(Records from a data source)

- - - -

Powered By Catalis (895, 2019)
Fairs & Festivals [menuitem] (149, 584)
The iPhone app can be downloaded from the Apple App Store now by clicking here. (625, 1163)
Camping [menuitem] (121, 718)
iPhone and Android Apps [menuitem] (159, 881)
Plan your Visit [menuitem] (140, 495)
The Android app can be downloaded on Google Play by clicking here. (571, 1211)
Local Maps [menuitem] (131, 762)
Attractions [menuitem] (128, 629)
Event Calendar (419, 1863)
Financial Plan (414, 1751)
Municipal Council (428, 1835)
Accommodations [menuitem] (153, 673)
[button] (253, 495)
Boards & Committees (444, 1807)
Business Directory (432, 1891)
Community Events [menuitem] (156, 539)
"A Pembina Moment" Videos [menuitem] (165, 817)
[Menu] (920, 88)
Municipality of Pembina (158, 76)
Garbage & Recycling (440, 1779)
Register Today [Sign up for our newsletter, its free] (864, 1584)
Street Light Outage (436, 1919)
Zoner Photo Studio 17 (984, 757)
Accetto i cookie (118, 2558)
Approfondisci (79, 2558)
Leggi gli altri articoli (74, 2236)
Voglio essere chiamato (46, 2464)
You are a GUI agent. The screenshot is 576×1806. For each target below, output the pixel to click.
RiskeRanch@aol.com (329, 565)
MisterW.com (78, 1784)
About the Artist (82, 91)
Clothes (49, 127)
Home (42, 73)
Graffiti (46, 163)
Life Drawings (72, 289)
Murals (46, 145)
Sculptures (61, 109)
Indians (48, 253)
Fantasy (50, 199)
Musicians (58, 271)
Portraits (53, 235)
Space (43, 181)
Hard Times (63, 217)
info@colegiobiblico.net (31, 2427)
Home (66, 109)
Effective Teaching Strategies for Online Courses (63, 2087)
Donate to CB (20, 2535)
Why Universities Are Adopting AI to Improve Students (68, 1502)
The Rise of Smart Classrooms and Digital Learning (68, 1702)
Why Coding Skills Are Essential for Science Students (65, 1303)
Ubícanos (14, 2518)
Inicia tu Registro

- - - -

[Work to do] Can you copy out, word for word, the rows running from the line with "[Menu] (920, 88)" up to and including the line with "Voglio essere chiamato (46, 2464)"?

[Task result]
[Menu] (920, 88)
Municipality of Pembina (158, 76)
Garbage & Recycling (440, 1779)
Register Today [Sign up for our newsletter, its free] (864, 1584)
Street Light Outage (436, 1919)
Zoner Photo Studio 17 (984, 757)
Accetto i cookie (118, 2558)
Approfondisci (79, 2558)
Leggi gli altri articoli (74, 2236)
Voglio essere chiamato (46, 2464)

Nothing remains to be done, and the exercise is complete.